Description of the task
Please list every distinct username that posts in the forum thread on name-calling below, each with the date shown beside it.

# Has it gone to far? do you consider it disrespect?



## staylor1 (Sep 21, 2008)

I just got into an argument with my husband. I actually told him it was over. But anyways....He texted me and called me a *****! I think that that is very disrespectful. He doesn't! he thinks I am exaggerating. Am I??? Who else thinks that it is disrespectful. I feel that we have crossed the line...and have gone way too far. I can only get worse. I did nothing to deserve that... :wtf:issed::rant:


----------



## staylor1 (Sep 21, 2008)

He called me a b&%$h


----------



## AZMOMOFTWO (Jun 30, 2008)

That's not right to call you that although when you fight and say its over its very hurtful. Don't do that. I think he was really hurt and that's why he came back and said that. Doesn't make it right but I think you were both wrong.


----------



## staylor1 (Sep 21, 2008)

AZMOMOFTWO said:


> That's not right to call you that although when you fight and say its over its very hurtful. Don't do that. I think he was really hurt and that's why he came back and said that. Doesn't make it right but I think you were both wrong.


No...I said it because he hurt me and it's not the first time he does it. He called me that before I even said it was over. Its not the first time...that is why I think that it has gone too far now.


----------



## bluebutterfly0808 (Aug 18, 2008)

my question to you would be - did you really mean that it's over? were you just acting in the heat of the moment?


----------



## okeydokie (Sep 10, 2008)

are there any details left out of this story? i have actually called my wife that in an argument right after she called me an (backside-portal if ya get my drift). if you tell me it's over than it's katy bar the door, so don't play around


----------



## AZMOMOFTWO (Jun 30, 2008)

As much as what my husband and I have gone through (he had an affair and I threw him out) he has never called me anything like that. I never do either except once, I do believe in the heat of the moment when I discovered the affair I may have called him something and I definately told him it was over. I really meant it, and I re-keyed the house. However, we have since decided to reconcile and at he does not hold those things against me, he says his behavior caused me to react and accepts responsibility.

Dataset excerpt

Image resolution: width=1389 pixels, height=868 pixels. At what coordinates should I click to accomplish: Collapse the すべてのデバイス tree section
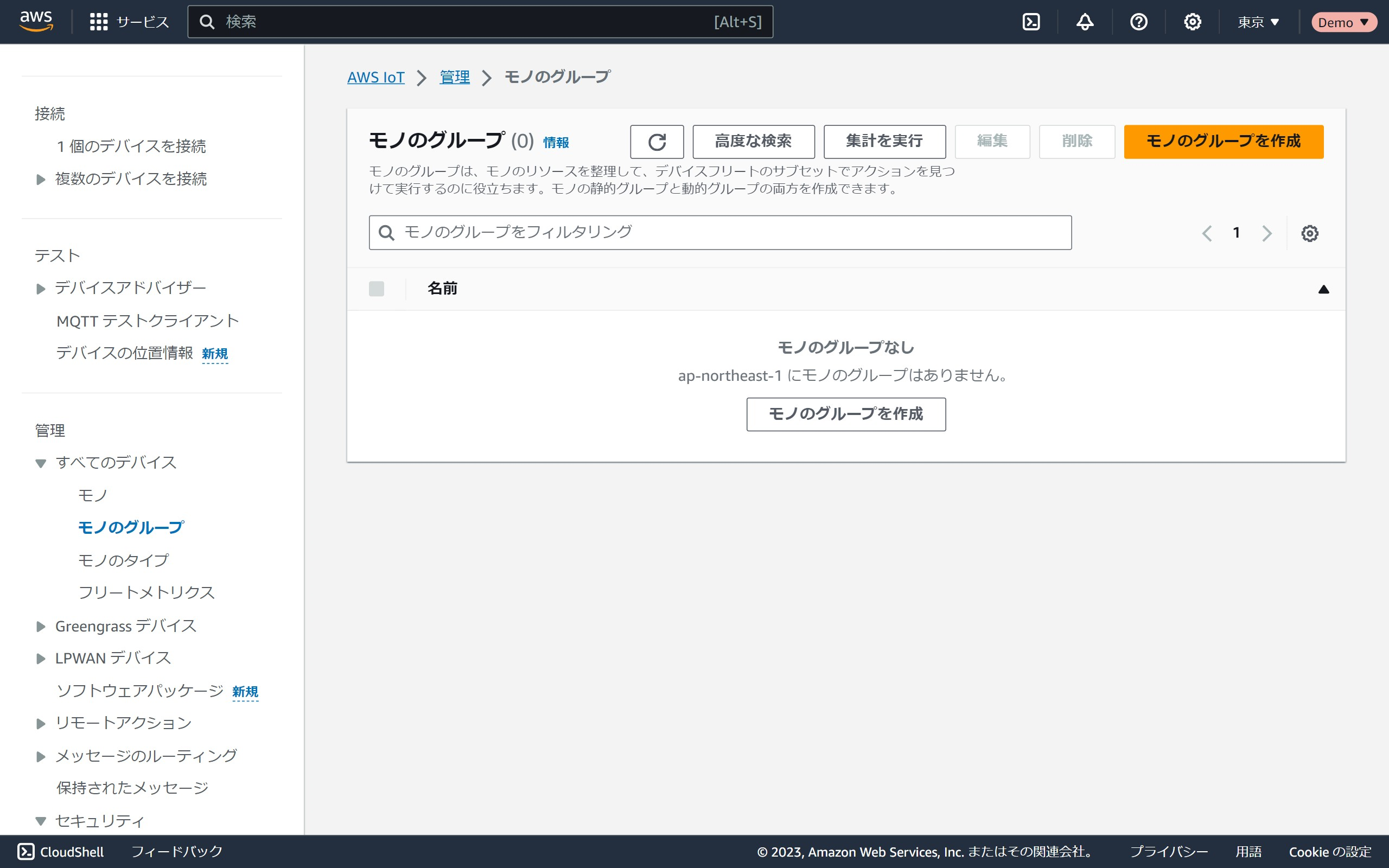point(41,463)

Response to the exercise
staylor1 (Sep 21, 2008)
AZMOMOFTWO (Jun 30, 2008)
bluebutterfly0808 (Aug 18, 2008)
okeydokie (Sep 10, 2008)